On the whole, I’d rate having Baby August at 9,000 out of 10 on my bliss-o-meter.

He has brought me happiness beyond the furthest stretches of my imagination (OK, to be fair, I was slightly dreading how hard it was all going to be, but still) and he has filled the coffers of my heart with love so huge it hurts. I never fathomed that something so small could make my life feel so big.

I absolutely adore being with August. And I think (hope?) that August quite enjoys being with me. Not just because I’m a free-flowing milk keg, but also because I am occasionally fun and I can keep a tune and I’m no longer the world’s worst swaddler and I have a bellowing reading voice.

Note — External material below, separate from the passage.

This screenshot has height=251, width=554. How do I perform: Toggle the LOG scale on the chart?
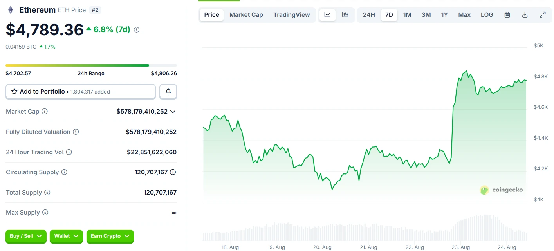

BUT much as we enjoy holing up in the apartment and staring into one another’s eyes, August and I are, on occasion, prone to bouts of cabin fever.

Thank goodness for Baby School.

On Mondays at 10 a.m., come rain or shine (see photo above) we venture over to the JCC and sit in a room with three other mums with three other babies and we chit-chat about mummy things. Today, we went around the room and each talked about something positive and something negative that had happened the previous week. All this for an absolutely unreasonable $200+ facilitation fee. (I know, it’s New York and nothing is free, but still…)

It’s not exactly dinner and a movie, but it helps to get out and about when you’ve got a newborn. After all, there’s no better antidote for the dreaded cabin fever than having something — anything — on the agenda. Take it from me.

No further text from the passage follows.